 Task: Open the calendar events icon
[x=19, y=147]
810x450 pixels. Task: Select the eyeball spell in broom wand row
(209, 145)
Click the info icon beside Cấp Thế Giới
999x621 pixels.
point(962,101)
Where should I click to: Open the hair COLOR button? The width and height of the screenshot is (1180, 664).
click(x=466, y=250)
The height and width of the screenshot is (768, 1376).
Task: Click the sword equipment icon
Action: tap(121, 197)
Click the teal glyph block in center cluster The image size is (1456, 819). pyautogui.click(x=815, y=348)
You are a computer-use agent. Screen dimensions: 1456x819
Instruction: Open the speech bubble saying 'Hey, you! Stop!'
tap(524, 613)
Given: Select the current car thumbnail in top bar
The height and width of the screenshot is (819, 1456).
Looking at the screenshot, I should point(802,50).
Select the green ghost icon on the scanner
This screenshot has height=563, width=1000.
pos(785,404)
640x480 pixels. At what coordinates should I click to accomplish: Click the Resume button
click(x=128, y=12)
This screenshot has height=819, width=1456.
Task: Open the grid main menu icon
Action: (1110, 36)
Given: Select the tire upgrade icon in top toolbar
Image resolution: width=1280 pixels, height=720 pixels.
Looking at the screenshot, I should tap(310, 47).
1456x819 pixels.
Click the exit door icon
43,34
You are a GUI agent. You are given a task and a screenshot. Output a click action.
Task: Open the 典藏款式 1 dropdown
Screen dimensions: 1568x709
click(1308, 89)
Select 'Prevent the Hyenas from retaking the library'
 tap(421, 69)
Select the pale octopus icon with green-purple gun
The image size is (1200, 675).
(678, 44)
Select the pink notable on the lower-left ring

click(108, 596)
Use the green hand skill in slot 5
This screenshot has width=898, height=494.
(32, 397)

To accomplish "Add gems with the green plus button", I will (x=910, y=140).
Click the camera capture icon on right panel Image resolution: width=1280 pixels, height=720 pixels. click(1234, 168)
::::::
What you need to do
Copy every one of the items above line for line, keeping each character as it appears.

Written response
 Task: Open the calendar events icon
[x=19, y=147]
810x450 pixels. Task: Select the eyeball spell in broom wand row
(209, 145)
Click the info icon beside Cấp Thế Giới
999x621 pixels.
point(962,101)
Where should I click to: Open the hair COLOR button? The width and height of the screenshot is (1180, 664).
click(x=466, y=250)
The height and width of the screenshot is (768, 1376).
Task: Click the sword equipment icon
Action: tap(121, 197)
Click the teal glyph block in center cluster The image size is (1456, 819). pyautogui.click(x=815, y=348)
You are a computer-use agent. Screen dimensions: 1456x819
Instruction: Open the speech bubble saying 'Hey, you! Stop!'
tap(524, 613)
Given: Select the current car thumbnail in top bar
The height and width of the screenshot is (819, 1456).
Looking at the screenshot, I should point(802,50).
Select the green ghost icon on the scanner
This screenshot has height=563, width=1000.
pos(785,404)
640x480 pixels. At what coordinates should I click to accomplish: Click the Resume button
click(x=128, y=12)
This screenshot has height=819, width=1456.
Task: Open the grid main menu icon
Action: (1110, 36)
Given: Select the tire upgrade icon in top toolbar
Image resolution: width=1280 pixels, height=720 pixels.
Looking at the screenshot, I should tap(310, 47).
1456x819 pixels.
Click the exit door icon
43,34
You are a GUI agent. You are given a task and a screenshot. Output a click action.
Task: Open the 典藏款式 1 dropdown
Screen dimensions: 1568x709
click(1308, 89)
Select 'Prevent the Hyenas from retaking the library'
 tap(421, 69)
Select the pale octopus icon with green-purple gun
The image size is (1200, 675).
(678, 44)
Select the pink notable on the lower-left ring

click(108, 596)
Use the green hand skill in slot 5
This screenshot has width=898, height=494.
(32, 397)

To accomplish "Add gems with the green plus button", I will (x=910, y=140).
Click the camera capture icon on right panel Image resolution: width=1280 pixels, height=720 pixels. click(1234, 168)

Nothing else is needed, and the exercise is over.